▸ WHAT YOU SHOULD DO: Transcribe the stretch of entries below from the line with "Open the 多股 multi-stock view" through the line with "Set Additional Documents", exactly and with both ends included; leave out all other lines.

[Data extracted from a collection]
########################################

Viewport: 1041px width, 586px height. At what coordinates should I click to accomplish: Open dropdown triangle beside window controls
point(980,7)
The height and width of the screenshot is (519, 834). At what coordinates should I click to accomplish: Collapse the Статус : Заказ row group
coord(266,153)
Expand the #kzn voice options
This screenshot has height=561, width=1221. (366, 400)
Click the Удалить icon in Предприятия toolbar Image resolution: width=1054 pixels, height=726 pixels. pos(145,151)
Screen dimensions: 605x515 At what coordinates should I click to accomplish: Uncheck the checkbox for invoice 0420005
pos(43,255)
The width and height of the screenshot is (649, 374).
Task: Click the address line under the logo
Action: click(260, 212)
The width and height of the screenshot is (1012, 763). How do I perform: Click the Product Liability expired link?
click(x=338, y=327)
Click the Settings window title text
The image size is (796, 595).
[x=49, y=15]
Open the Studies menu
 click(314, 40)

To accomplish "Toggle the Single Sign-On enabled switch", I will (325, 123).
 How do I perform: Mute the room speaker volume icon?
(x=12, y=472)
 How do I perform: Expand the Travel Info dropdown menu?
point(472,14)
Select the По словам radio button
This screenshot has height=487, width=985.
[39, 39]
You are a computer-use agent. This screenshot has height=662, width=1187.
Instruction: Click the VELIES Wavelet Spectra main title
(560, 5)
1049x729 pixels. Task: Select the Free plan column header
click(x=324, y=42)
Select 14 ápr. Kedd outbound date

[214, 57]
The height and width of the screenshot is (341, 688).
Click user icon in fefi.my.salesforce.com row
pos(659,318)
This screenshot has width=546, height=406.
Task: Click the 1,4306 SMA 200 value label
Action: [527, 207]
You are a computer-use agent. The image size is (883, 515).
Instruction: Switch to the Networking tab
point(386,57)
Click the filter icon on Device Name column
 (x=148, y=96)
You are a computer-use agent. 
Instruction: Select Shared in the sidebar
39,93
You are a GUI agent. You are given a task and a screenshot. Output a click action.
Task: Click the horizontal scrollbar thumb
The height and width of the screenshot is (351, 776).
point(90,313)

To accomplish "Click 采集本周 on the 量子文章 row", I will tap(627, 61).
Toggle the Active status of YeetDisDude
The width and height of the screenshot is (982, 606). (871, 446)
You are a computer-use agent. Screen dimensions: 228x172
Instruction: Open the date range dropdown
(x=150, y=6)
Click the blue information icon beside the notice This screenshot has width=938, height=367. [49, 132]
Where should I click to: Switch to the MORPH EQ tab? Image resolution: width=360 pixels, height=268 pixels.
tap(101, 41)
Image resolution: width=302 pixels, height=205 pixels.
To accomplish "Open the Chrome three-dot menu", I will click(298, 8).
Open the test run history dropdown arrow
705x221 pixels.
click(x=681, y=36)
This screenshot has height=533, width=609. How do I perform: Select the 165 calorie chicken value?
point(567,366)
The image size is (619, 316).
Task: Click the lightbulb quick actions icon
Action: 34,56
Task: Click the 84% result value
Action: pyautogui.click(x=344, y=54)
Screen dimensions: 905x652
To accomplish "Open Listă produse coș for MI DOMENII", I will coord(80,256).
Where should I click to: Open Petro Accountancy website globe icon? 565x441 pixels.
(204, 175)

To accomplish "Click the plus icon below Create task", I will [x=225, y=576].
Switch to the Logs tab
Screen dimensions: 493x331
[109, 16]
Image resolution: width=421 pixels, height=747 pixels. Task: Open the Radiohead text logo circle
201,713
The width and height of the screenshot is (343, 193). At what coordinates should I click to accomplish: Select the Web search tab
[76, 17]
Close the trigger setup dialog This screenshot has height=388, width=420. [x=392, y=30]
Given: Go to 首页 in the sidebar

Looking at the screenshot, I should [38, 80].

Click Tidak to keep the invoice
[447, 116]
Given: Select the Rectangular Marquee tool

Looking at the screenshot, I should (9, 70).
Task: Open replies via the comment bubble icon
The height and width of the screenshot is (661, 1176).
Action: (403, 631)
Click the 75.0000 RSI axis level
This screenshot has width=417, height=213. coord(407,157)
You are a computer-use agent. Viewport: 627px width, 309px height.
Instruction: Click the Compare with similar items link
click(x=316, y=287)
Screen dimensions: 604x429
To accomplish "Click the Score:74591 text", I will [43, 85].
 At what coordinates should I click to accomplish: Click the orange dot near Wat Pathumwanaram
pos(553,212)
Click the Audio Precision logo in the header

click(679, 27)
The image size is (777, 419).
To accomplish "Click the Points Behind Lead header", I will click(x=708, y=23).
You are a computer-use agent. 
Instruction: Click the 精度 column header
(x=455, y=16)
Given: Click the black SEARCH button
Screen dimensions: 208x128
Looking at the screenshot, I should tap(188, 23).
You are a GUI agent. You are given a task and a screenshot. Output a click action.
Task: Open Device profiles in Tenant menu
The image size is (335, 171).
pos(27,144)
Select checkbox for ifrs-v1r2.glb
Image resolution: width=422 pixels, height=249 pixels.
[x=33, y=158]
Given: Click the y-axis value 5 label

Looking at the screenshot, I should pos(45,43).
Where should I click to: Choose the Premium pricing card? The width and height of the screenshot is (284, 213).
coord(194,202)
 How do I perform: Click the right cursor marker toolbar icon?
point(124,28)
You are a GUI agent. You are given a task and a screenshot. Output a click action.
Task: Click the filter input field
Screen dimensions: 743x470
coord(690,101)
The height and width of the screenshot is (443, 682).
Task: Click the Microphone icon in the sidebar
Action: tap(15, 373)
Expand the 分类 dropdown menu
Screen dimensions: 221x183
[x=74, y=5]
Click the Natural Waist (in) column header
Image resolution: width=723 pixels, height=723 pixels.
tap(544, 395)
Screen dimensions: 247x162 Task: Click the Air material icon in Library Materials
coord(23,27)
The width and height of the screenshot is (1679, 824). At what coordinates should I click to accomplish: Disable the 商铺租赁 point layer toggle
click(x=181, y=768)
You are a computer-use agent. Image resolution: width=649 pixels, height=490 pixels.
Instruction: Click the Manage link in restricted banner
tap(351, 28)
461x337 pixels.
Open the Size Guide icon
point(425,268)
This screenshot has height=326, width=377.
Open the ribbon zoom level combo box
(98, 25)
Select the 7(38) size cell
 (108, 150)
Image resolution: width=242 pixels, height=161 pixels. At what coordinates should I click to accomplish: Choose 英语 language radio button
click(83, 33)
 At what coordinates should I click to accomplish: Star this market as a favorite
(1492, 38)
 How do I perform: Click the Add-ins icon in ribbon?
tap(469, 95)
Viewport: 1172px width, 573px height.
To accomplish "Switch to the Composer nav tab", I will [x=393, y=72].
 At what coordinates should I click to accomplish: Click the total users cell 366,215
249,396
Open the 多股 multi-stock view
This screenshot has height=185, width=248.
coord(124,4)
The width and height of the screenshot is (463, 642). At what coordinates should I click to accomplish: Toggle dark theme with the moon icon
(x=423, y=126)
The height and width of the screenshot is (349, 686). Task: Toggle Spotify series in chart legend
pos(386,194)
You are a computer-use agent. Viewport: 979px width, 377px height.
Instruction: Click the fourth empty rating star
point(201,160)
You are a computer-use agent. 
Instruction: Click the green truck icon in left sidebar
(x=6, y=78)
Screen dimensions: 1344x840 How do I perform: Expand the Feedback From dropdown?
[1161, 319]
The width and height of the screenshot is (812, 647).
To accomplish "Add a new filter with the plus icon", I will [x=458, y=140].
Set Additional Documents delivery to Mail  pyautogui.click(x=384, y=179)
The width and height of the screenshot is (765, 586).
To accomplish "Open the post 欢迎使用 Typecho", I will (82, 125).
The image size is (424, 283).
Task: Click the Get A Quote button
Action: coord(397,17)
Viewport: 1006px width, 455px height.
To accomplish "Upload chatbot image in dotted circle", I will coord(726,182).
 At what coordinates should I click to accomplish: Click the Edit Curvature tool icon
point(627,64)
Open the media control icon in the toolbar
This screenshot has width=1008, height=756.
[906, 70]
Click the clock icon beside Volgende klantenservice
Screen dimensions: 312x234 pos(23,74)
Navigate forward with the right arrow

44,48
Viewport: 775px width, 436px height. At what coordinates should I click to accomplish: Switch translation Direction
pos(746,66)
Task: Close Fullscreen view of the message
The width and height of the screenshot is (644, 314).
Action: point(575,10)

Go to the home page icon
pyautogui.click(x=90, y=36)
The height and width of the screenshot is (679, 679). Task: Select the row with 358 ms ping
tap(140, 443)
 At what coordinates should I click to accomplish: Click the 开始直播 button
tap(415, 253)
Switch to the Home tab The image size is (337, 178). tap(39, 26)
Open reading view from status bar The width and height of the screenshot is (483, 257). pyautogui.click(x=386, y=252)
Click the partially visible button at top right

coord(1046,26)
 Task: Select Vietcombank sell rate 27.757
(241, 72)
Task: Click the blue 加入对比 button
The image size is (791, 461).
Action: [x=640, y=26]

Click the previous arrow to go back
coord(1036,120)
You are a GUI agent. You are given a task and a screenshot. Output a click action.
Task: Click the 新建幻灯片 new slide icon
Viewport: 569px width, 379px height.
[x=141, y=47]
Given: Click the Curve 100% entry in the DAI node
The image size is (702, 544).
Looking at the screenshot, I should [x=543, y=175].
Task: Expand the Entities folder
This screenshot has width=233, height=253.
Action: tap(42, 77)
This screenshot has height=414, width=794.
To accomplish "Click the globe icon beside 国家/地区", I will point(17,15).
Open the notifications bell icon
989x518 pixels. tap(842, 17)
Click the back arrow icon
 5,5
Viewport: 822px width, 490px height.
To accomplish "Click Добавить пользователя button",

########################################

▸ RESULT:
Open the 多股 multi-stock view
This screenshot has height=185, width=248.
coord(124,4)
The width and height of the screenshot is (463, 642). At what coordinates should I click to accomplish: Toggle dark theme with the moon icon
(x=423, y=126)
The height and width of the screenshot is (349, 686). Task: Toggle Spotify series in chart legend
pos(386,194)
You are a computer-use agent. Viewport: 979px width, 377px height.
Instruction: Click the fourth empty rating star
point(201,160)
You are a computer-use agent. 
Instruction: Click the green truck icon in left sidebar
(x=6, y=78)
Screen dimensions: 1344x840 How do I perform: Expand the Feedback From dropdown?
[1161, 319]
The width and height of the screenshot is (812, 647).
To accomplish "Add a new filter with the plus icon", I will [x=458, y=140].
Set Additional Documents delivery to Mail  pyautogui.click(x=384, y=179)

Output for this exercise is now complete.